Kimsooja was born in Daegu, South Korea. Kimsooja is a multi-disciplinary conceptual artist who travels between her three homes and places of work in New York City, Paris, and Seoul. In 1980 Kim graduated with a B.F.A in Painting from Hong-Ik University, Seoul and continued to pursue her M.F.A there, obtaining the degree in 1984 at the age of 27. Her origin as a painter was a crucial starting point for the development of her art. That same year, she received a scholarship to study art at Ecole Nationale Supérieure des Beaux-Arts in Paris, France, where she studied Printmaking. Her first solo exhibition was held in 1988 at Gallery Hyundai, Seoul. Currently, her work is featured in countless international museums and galleries as well as public art fairs and other spaces. Her practice combines performance, film, photo, and site-specific installation using textile, light, and sound. Kimsooja's work investigates questions concerning the conditions of humanity, while engaging issues of aesthetics, culture, politics, and the environment. Her principle of ‘non-doing’ and ‘non-making,’ which follows a conceptual and structural investigation of performance through modes of mobility and immobility, inverts the notion of the artist as the predominant actor.

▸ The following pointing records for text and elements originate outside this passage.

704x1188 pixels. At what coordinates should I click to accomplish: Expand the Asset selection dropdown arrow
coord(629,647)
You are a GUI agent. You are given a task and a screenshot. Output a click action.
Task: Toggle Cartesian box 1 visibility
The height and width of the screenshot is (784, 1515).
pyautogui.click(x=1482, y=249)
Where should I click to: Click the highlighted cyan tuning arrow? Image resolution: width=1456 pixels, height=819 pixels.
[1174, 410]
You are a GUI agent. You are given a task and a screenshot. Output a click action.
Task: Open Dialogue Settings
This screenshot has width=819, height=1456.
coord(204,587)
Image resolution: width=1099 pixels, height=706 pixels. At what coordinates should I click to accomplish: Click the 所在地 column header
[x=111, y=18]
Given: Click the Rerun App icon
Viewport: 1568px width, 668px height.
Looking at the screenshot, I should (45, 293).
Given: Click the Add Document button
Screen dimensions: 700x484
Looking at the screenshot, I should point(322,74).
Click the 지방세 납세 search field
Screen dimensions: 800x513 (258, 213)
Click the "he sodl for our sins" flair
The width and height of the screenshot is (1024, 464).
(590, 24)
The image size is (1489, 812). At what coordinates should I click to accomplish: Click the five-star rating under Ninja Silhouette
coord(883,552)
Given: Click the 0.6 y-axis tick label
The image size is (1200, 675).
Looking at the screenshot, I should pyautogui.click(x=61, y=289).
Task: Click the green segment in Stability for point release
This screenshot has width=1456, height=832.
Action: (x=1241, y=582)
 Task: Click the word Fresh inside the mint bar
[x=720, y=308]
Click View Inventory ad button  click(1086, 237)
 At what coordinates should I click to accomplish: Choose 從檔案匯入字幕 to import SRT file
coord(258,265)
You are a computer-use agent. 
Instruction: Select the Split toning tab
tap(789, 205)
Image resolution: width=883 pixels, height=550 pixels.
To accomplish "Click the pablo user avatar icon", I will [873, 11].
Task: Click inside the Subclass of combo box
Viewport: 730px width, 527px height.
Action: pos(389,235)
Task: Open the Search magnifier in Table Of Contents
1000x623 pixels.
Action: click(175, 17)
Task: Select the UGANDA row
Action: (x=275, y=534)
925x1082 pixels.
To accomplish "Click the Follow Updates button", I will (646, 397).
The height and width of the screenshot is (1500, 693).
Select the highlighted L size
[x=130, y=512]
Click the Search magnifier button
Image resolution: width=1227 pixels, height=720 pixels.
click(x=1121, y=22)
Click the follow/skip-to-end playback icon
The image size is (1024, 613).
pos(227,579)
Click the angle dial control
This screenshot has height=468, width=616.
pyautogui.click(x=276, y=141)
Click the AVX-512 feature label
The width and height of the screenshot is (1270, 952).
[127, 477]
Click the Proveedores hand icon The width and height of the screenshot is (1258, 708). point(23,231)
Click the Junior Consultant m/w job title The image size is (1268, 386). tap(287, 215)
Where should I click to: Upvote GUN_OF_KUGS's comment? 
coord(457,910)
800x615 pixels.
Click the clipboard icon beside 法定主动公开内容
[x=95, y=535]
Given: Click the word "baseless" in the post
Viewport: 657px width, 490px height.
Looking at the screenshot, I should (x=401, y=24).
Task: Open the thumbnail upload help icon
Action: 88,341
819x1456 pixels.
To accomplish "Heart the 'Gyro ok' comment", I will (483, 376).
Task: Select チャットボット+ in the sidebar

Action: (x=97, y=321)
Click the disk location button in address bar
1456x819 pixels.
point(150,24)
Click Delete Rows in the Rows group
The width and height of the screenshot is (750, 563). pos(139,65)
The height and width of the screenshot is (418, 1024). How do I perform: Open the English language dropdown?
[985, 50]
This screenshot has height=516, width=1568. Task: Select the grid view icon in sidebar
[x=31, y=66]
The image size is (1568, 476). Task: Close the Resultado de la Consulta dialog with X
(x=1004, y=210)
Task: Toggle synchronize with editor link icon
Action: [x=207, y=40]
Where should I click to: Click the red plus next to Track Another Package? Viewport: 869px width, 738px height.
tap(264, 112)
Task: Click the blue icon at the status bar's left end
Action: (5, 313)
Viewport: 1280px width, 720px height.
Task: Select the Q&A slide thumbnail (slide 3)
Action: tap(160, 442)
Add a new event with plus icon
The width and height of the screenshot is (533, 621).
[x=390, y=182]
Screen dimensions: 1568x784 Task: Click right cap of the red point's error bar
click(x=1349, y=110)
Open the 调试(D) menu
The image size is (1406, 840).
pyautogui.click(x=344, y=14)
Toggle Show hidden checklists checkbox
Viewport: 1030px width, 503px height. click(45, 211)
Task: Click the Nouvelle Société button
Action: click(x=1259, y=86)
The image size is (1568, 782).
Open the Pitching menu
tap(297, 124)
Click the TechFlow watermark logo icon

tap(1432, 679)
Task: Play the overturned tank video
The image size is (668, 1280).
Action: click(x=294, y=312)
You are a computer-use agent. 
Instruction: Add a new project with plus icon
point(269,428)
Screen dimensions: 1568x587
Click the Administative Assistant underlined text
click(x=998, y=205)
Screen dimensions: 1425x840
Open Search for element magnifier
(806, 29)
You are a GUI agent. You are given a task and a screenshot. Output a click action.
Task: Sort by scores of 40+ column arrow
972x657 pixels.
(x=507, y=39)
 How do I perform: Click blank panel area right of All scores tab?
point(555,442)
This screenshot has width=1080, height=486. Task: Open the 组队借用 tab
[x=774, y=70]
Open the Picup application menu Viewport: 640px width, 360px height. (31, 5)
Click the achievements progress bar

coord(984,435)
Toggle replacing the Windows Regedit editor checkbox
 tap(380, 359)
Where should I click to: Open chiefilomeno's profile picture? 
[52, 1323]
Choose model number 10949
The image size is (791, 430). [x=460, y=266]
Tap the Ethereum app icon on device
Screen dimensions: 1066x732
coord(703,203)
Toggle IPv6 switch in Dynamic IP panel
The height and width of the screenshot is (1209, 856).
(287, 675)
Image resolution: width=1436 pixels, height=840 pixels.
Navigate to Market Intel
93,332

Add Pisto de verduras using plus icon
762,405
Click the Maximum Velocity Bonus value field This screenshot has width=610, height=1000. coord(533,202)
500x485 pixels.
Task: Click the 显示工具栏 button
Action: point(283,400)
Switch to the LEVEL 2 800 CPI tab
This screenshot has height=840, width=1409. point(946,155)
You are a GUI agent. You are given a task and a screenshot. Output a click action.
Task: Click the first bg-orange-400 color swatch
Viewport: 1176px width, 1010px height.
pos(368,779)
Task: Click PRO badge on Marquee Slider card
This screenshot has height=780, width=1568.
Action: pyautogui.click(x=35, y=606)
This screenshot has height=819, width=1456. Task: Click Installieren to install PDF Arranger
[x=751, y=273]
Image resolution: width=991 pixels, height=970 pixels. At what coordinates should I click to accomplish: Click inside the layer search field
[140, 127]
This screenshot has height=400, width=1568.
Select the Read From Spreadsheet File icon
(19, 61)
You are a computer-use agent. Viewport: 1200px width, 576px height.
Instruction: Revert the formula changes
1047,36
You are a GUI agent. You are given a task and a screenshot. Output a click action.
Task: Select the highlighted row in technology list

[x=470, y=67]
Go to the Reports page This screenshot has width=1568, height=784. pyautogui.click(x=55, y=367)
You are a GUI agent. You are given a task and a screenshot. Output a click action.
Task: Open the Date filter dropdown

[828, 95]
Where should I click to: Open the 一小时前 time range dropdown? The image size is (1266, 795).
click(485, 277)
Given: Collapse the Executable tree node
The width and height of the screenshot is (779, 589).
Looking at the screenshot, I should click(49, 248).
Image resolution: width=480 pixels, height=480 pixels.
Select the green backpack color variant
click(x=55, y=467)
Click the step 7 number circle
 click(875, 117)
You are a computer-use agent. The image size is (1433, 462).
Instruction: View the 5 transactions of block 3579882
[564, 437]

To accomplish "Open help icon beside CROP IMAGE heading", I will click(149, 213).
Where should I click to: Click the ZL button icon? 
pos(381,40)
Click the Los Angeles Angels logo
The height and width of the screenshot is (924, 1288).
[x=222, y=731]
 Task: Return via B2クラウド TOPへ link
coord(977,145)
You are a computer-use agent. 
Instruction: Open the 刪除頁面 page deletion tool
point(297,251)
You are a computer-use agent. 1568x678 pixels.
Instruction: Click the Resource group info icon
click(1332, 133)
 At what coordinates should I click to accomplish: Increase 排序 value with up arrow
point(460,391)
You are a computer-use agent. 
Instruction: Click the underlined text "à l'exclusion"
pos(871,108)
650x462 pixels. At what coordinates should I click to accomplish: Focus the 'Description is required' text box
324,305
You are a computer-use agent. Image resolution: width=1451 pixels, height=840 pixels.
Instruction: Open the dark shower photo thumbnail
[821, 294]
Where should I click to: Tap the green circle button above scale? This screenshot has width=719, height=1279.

Jennifer Pastor is an American sculptor and Professor of Visual Arts at the University of California Irvine. Pastor examines issues of space encompassing structure, body and object orientations, imaginary forms, narrative and progressions of sequence.
Anicka Yi is a conceptual artist whose work lies at the intersection of fragrance, cuisine, and science. She is known for installations that engage the senses, especially the sense of smell; and, for her collaborations with biologists and chemists. Yi lives and works in New York City.
Irina Isayevna Nakhova is a Russian artist. Her father, Isai Nakhov, is a philologist. At 14 years old her mother took her to Victor Pivovarov's Atelier. Pivovarov played an important role in her life and later became her mentor. In 2015, Nakhova became the first female artist to represent Russia in its pavilion at the Venice Biennial. She is represented by Nailya Alexander Gallery in New York City. Nakhova currently lives and works in Moscow and New Jersey. She works with different mediums like fine art, photography, sounds, sensors and inflatable materials. She is a Laureate of the Kandinsky 2013 Award.
Alex Da Corte is an American conceptual artist who works across a range of different media, including painting, sculpture, installation, performance, and video. His work explores the nuances of contemporary experience by layering inspirations from varied sources, drawing equally from popular culture and art history.
Adrián Villar Rojas is an Argentinian sculptor known for his elaborate fantastical works which explore notions of the Anthropocene and the end of the world. In his dream like installations he uses aspects of drawing, sculpture, video and music to create immersive situations in which the spectator is confronted with ideas and images of their imminent extinction.
Sable Elyse Smith is an interdisciplinary artist, writer and educator based in New York. Smith works in photography, neon, text, appropriated imagery, sculpture, and video installation connecting language, violence, and pop culture with autobiographical subject matter. In 2018, Smith was an Artist-in Residence at the Studio Museum in Harlem. Her work was first featured at several areas such as MoMA ps1, New Museum, Brooklyn Museum, Philadelphia, MIT list visual arts center, Cambridge, Massachusetts, and other places. The artist lives and works in Richmond, Virginia, and New York City. She has been an assistant professor of Visual Arts at Columbia University since 2020.